Clustering of documents
Clustering is a process of grouping similar documents from a given set of documents. It will put
documents with similar content or with related topics into the same cluster (group). Each cluster
is assigned a label based on the content of the documents belong to this cluster.
k-mean clustering
K-means clustering is a partitioning method. It partitions data into k mutually exclusive clusters,
and returns the index of the cluster to which it has assigned each observation.
K-means treats each document in the collection as an object having a location in space. It finds a
partition in which objects within each cluster are as close to each other as possible, and as far
from objects in other clusters as possible.
Each cluster in the partition is defined by its member objects and by its centroid, or center. The
centroid for each cluster is the point to which the sum of distances from all objects in that cluster
is minimized. kmeans computes cluster centroids differently for each distance measure, to
minimize the sum with respect to the measure that you specify.

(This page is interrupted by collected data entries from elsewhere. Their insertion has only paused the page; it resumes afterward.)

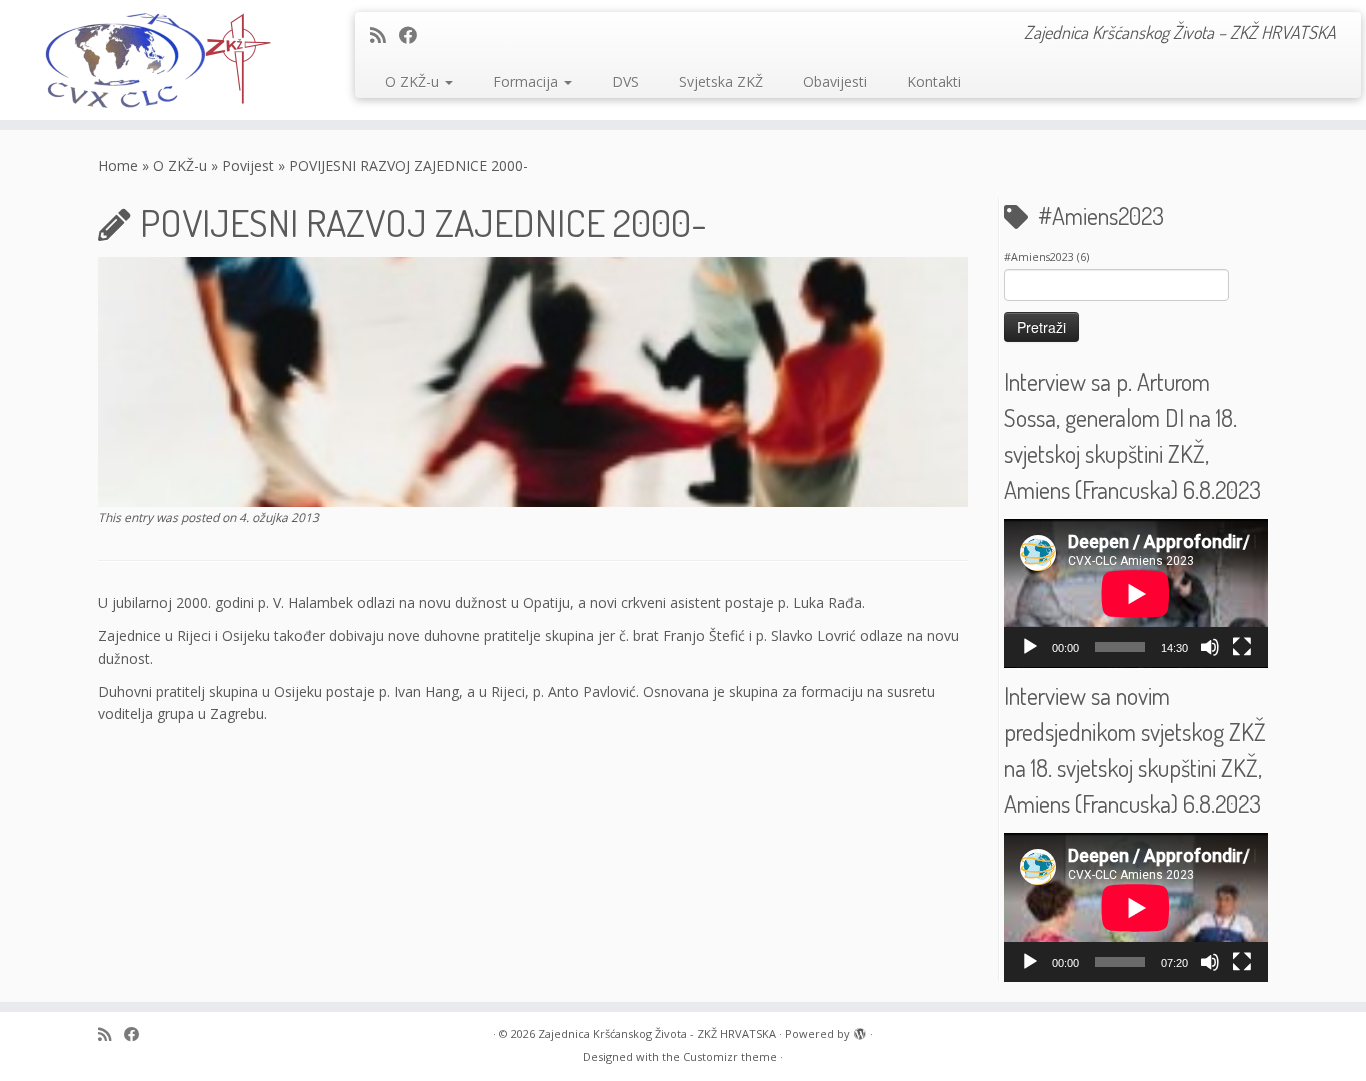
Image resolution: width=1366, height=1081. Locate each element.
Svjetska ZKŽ (721, 81)
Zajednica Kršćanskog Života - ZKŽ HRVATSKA (657, 1033)
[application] (1136, 593)
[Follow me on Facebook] (414, 35)
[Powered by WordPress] (860, 1030)
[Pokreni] (1030, 647)
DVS (625, 81)
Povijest (248, 165)
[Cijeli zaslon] (1242, 647)
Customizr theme (730, 1056)
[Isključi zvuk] (1210, 647)
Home (118, 165)
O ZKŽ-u (414, 81)
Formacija (527, 81)
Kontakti (934, 81)
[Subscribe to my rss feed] (384, 35)
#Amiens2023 (1046, 257)
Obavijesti (835, 81)
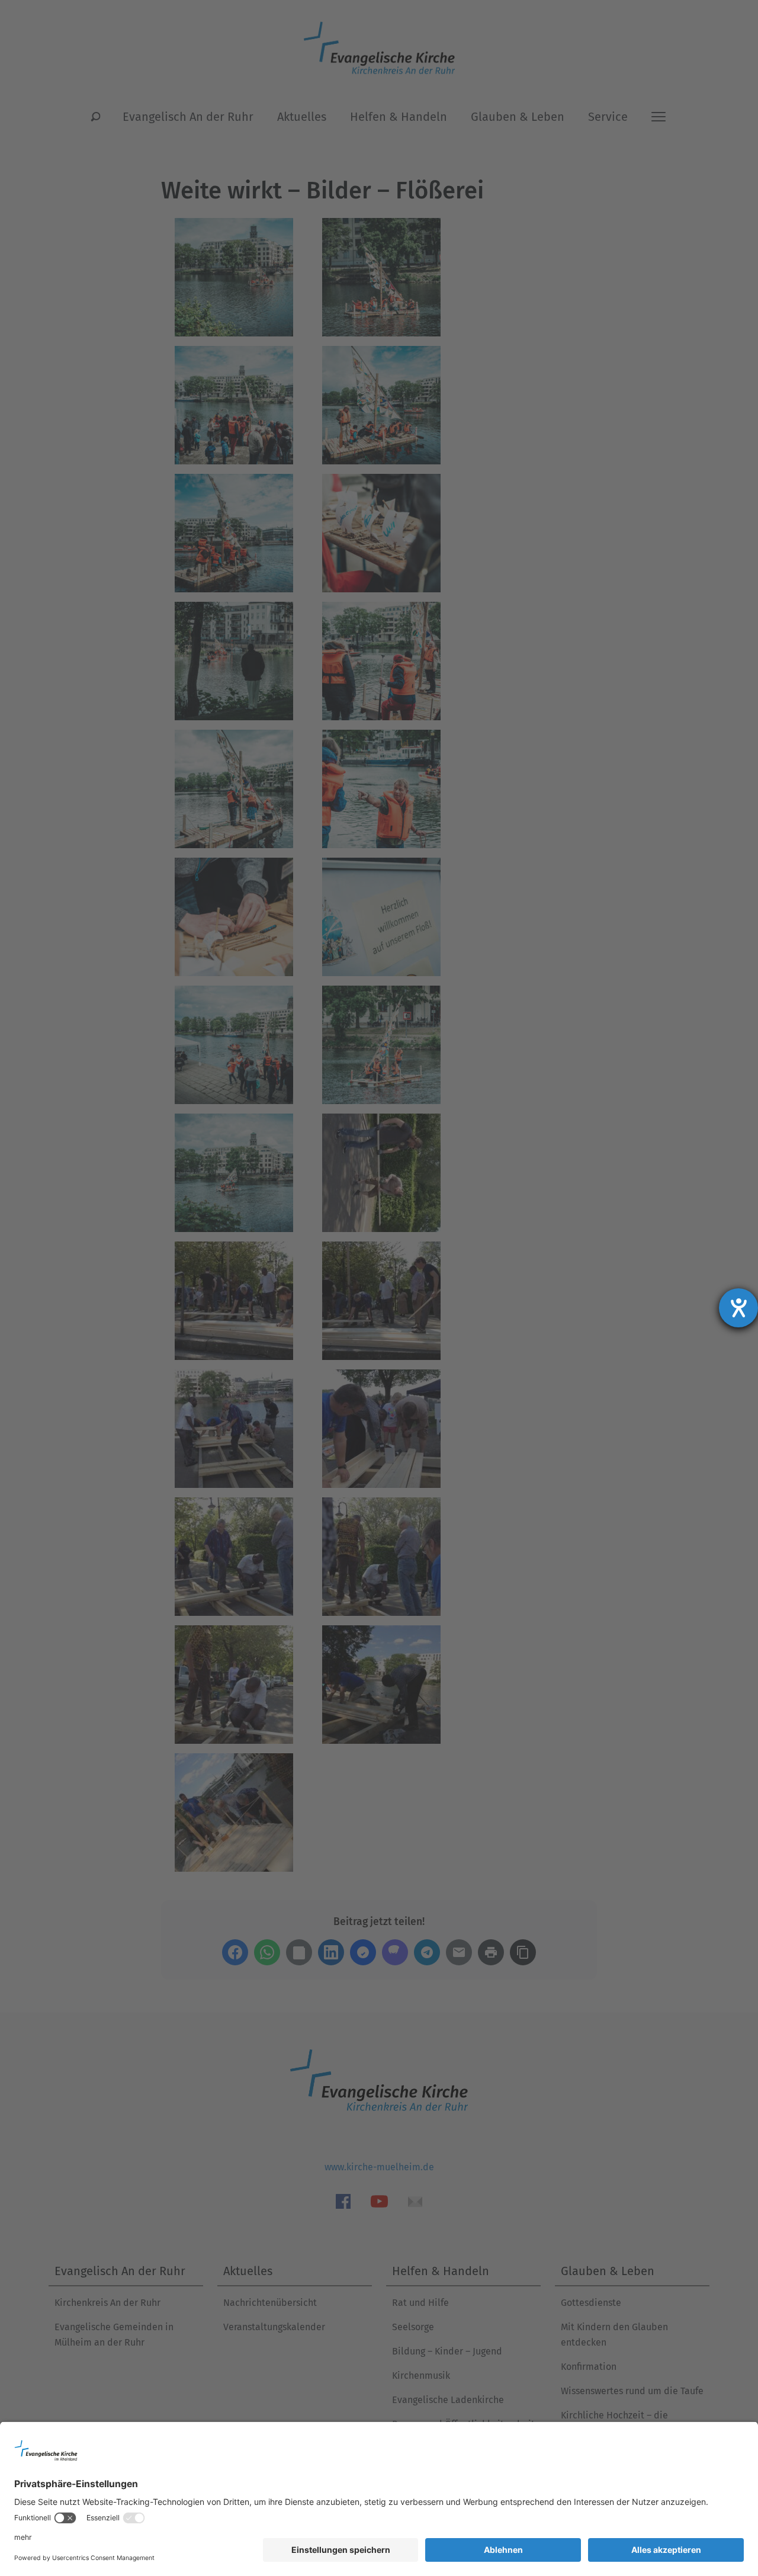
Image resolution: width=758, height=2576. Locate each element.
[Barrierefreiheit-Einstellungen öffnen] (738, 1307)
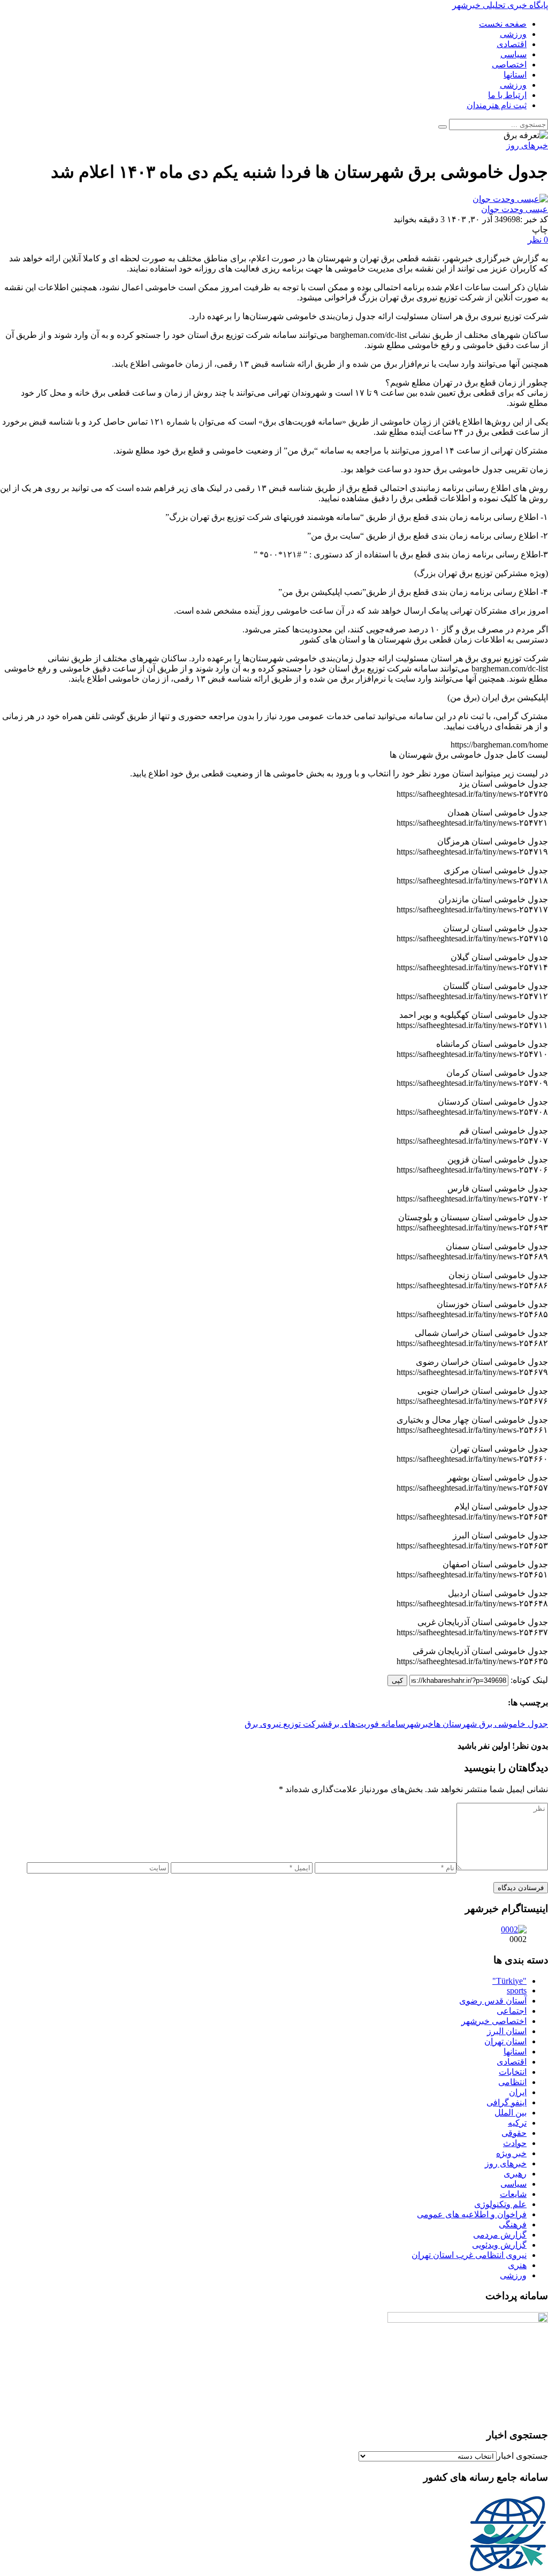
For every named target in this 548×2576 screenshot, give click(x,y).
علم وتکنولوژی (500, 2204)
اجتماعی (512, 2010)
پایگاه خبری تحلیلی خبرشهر (500, 5)
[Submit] (442, 127)
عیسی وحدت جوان (514, 209)
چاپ (540, 229)
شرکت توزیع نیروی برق (286, 1723)
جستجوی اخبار (522, 2455)
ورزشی (513, 2275)
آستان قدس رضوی (493, 2000)
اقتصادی (512, 2061)
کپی (397, 1680)
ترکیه (517, 2122)
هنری (517, 2265)
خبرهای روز (506, 2163)
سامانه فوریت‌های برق (366, 1723)
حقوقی (514, 2132)
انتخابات (513, 2071)
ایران (518, 2092)
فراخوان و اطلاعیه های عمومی (472, 2214)
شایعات (513, 2194)
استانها (515, 2051)
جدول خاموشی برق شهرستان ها (490, 1723)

K-means uses an iterative algorithm that minimizes the sum of distances from each object to its
cluster centroid, over all clusters. This algorithm moves objects between clusters until the sum
cannot be decreased further. The result is a set of clusters that are as compact and well-separated
as possible.
Text mining
NMF can be used for text mining applications. In this process, a document-term matrix is
constructed with the weights of various terms (typically weighted word frequency information)
from a set of documents. This matrix is factored into a term-feature and a feature-document
matrix. The features are derived from the contents of the documents, and the feature-document
matrix describes data clusters of related documents.